USSR launched Sputnik 22 on 24 October 1962, a Mars probe intended to photograph Mars on a flyby trajectory, presumably similar to the Mars 1 mission launched 8 days later. The intended Mars probe had a mass of 893.5 kg. The spacecraft and attached upper stage, with a total mass of 6500 kg, were launched by an SL-6 toward a 180 x 485 km Earth parking orbit with an inclination of 64.9 degrees. 16 seconds after ignition of Stage 4, the Block L's S1.5400A1 engine exploded because of a lubricant leak which resulted in jamming of a shaft in the turbopump gearbox, and break up of the turbine. The spacecraft broke into many pieces, some of which apparently remained in Earth orbit for a few days. This occurred during the Cuban missile crisis and was picked up by the US Ballistic Missile Early Warning System radar in Alaska, and was momentarily feared to be the start of a Soviet nuclear ICBM attack.

This spacecraft was originally designated Sputnik 29 in the US Naval Space Command Satellite Situation Summary.


http://nssdc.gsfc.nasa.gov/database/MasterCatalog?sc=1962-057A

1965
Purple Mountain Observatory discovered asteroid #2398 Jilin.

1970
USSR's Zond 8 flew past the Moon at a distance of 1110.4 km and obtained both black and white and color photographs of the Lunar surface during the USSR's final circumlunar flight.

### Exercise inputs

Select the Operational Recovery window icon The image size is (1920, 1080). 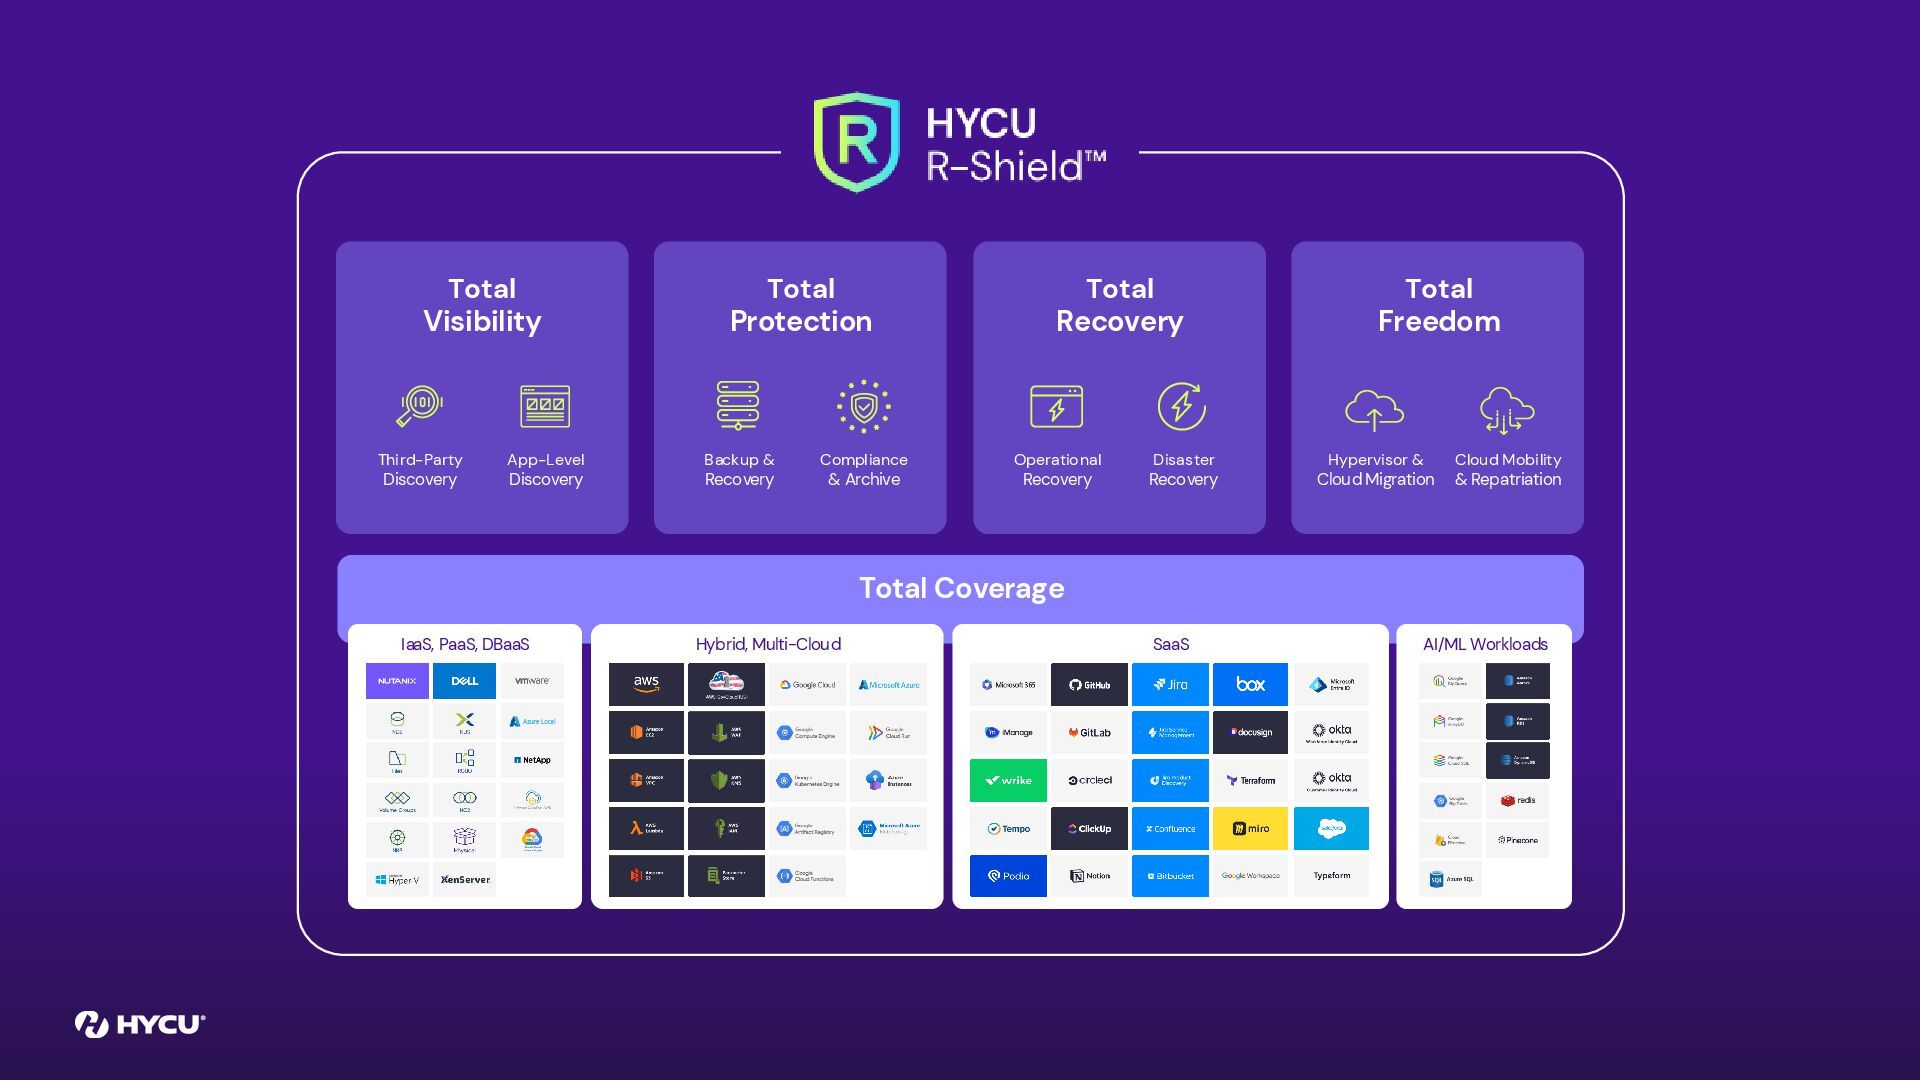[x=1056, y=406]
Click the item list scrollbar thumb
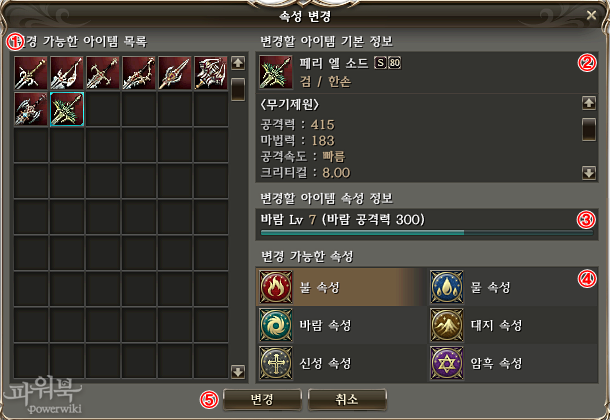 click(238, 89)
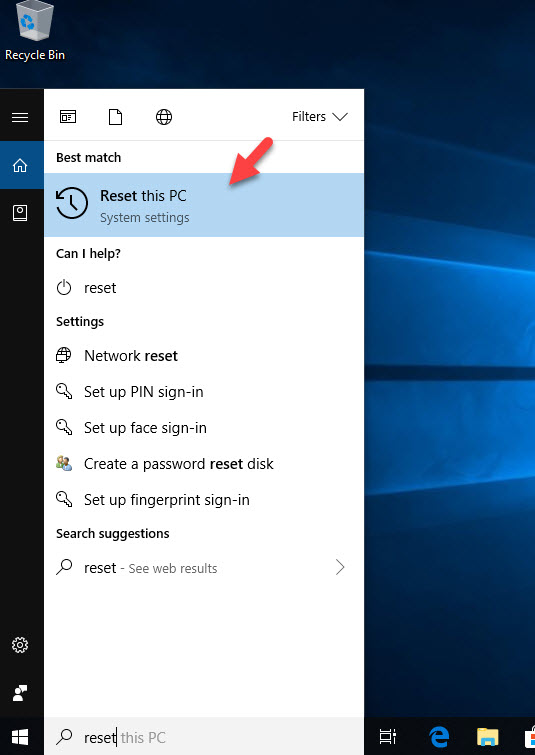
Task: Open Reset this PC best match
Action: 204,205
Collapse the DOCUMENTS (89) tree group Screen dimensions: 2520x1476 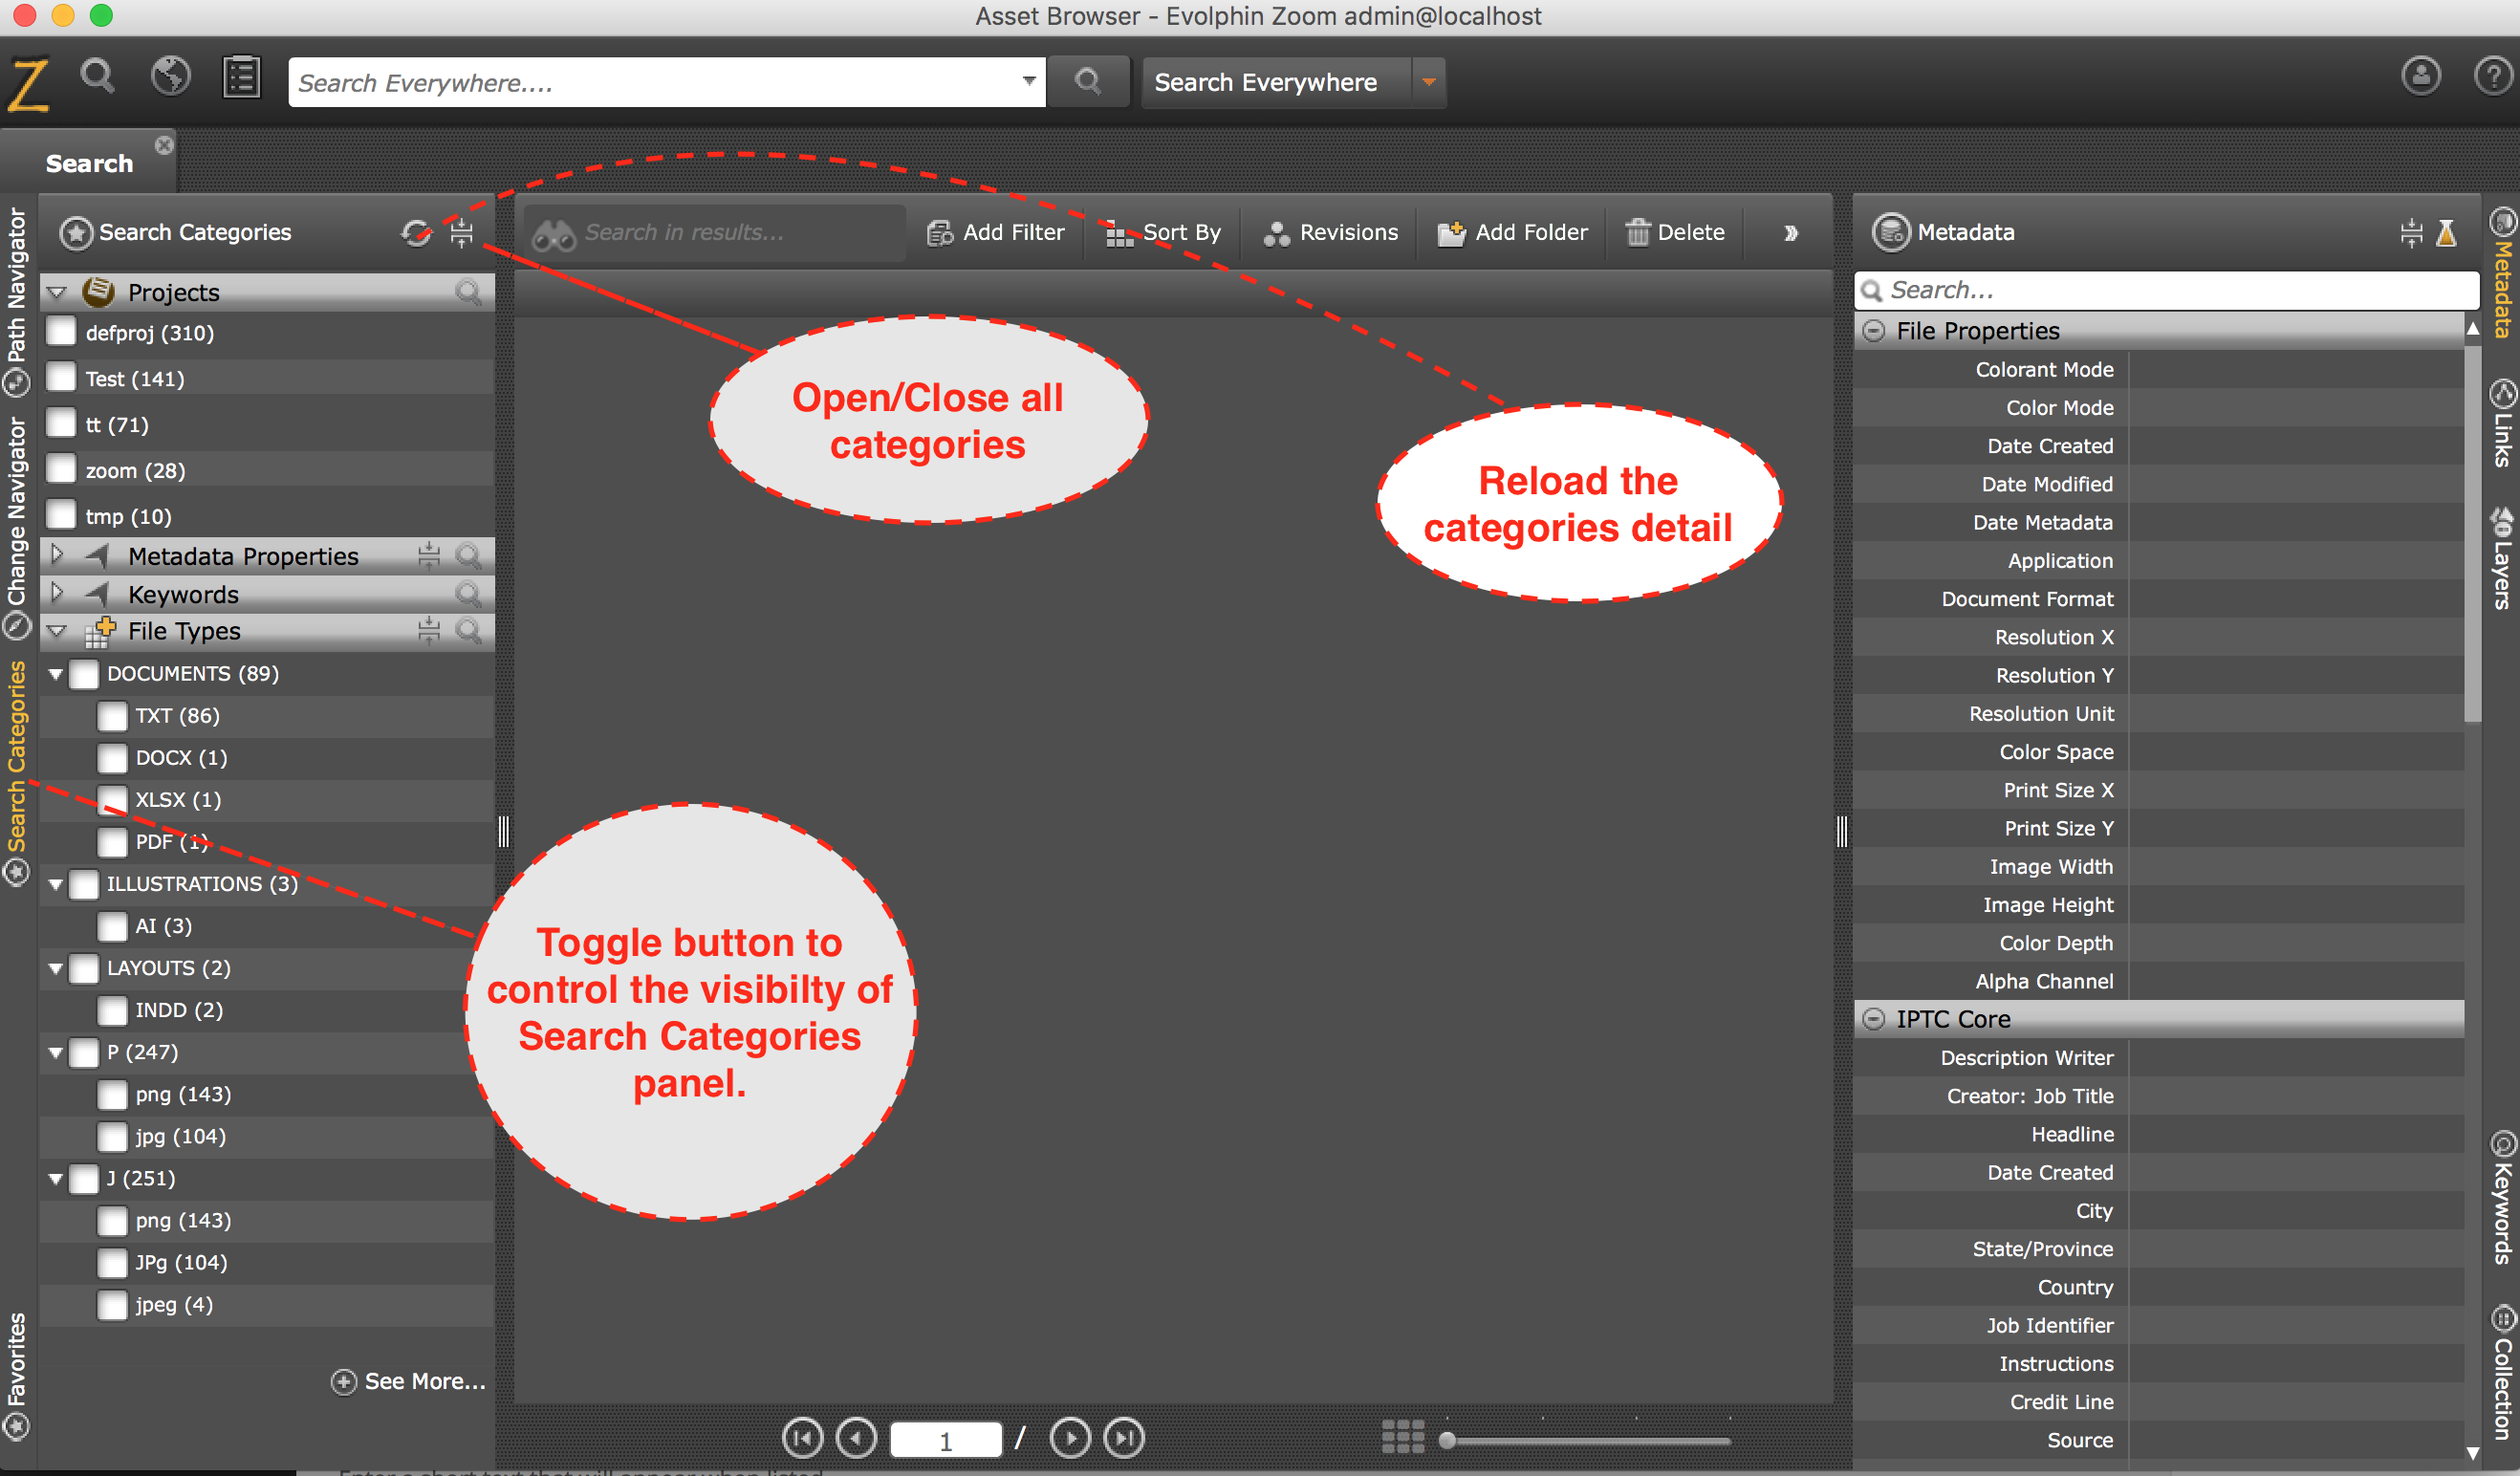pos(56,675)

### Tasks
1. Repeat the space history text starting with "http://nssdc.gsfc.nasa.gov/database/MasterCatalog?sc=1962-057A" and going on through "final circumlunar flight.".
2. Extract each line of the records that contains the word "list", matching case exactly.
The space history text and the records have nothing to do with each other.

### Responses by task
1.
http://nssdc.gsfc.nasa.gov/database/MasterCatalog?sc=1962-057A

1965
Purple Mountain Observatory discovered asteroid #2398 Jilin.

1970
USSR's Zond 8 flew past the Moon at a distance of 1110.4 km and obtained both black and white and color photographs of the Lunar surface during the USSR's final circumlunar flight.

2.
Click the item list scrollbar thumb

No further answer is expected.